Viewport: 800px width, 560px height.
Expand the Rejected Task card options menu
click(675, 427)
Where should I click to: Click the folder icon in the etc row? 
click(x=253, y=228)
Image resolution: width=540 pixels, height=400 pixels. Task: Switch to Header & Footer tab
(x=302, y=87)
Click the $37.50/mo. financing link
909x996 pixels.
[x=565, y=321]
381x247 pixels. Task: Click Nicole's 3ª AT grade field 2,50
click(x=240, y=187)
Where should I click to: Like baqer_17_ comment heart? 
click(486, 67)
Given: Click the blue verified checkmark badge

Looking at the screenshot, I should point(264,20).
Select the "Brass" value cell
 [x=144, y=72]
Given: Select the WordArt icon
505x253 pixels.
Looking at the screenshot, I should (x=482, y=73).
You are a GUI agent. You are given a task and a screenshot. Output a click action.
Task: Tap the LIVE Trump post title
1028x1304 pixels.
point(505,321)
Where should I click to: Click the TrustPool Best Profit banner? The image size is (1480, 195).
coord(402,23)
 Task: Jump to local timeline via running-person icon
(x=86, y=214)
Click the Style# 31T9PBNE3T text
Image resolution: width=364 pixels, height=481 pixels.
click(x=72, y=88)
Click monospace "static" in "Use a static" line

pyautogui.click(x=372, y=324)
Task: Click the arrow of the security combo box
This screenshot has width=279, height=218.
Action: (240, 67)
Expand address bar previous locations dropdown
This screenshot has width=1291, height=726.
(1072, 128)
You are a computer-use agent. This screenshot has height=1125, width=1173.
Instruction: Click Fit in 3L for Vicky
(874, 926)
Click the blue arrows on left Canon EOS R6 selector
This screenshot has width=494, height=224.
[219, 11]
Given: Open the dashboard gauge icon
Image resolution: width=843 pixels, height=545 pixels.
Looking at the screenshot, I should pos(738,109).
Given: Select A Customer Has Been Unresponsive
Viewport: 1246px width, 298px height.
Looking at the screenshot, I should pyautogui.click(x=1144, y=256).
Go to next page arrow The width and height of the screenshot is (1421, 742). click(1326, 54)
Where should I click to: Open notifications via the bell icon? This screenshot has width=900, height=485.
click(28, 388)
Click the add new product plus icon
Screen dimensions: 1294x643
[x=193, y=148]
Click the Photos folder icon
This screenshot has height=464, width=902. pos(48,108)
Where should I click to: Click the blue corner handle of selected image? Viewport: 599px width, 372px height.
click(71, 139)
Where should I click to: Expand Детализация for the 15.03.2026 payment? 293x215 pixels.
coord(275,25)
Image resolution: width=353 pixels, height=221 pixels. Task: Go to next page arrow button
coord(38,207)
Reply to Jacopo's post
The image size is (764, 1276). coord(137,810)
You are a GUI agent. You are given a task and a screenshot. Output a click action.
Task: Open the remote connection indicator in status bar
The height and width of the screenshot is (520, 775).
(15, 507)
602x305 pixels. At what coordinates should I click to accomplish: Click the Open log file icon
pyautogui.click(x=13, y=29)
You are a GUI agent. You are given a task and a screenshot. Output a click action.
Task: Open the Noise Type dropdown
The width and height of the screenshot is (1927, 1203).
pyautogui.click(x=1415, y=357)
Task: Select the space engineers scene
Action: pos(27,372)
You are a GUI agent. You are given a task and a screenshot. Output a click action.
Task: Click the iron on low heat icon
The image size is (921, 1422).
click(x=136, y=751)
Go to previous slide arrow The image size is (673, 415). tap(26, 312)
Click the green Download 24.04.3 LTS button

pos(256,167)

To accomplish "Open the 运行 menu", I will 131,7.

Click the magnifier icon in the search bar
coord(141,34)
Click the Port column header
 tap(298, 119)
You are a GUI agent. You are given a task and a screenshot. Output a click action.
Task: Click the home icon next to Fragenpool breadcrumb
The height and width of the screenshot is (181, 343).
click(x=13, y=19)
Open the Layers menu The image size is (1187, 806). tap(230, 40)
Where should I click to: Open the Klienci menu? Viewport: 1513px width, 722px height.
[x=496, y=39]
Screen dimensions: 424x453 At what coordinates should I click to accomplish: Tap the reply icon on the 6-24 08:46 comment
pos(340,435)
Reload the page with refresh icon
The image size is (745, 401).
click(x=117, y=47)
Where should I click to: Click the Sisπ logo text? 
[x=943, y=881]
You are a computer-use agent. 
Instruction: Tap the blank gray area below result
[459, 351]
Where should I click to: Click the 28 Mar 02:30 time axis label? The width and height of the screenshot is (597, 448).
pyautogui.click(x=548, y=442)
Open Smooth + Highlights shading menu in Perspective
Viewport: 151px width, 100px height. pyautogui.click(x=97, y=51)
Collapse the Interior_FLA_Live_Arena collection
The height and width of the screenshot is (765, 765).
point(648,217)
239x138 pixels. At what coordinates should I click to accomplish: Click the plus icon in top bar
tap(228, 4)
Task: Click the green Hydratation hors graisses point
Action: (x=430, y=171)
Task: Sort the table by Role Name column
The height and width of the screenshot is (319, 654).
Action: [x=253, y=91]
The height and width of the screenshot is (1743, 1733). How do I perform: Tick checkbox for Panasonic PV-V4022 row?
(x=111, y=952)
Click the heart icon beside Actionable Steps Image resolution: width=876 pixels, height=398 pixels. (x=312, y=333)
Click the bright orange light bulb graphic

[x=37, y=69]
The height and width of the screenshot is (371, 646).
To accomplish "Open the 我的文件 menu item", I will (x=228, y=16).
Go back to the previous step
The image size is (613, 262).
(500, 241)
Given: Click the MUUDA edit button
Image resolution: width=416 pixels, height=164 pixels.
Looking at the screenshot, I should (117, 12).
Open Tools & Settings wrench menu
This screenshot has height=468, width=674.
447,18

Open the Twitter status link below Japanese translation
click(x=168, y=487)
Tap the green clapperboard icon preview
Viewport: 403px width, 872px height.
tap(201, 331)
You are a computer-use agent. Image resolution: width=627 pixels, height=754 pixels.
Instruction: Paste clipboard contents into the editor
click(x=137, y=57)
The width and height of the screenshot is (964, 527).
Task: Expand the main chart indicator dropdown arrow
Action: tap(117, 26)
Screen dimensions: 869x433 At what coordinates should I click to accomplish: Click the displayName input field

Directions: Reply with only the number of lines in the entries that hold the word "computer".

Solution: 3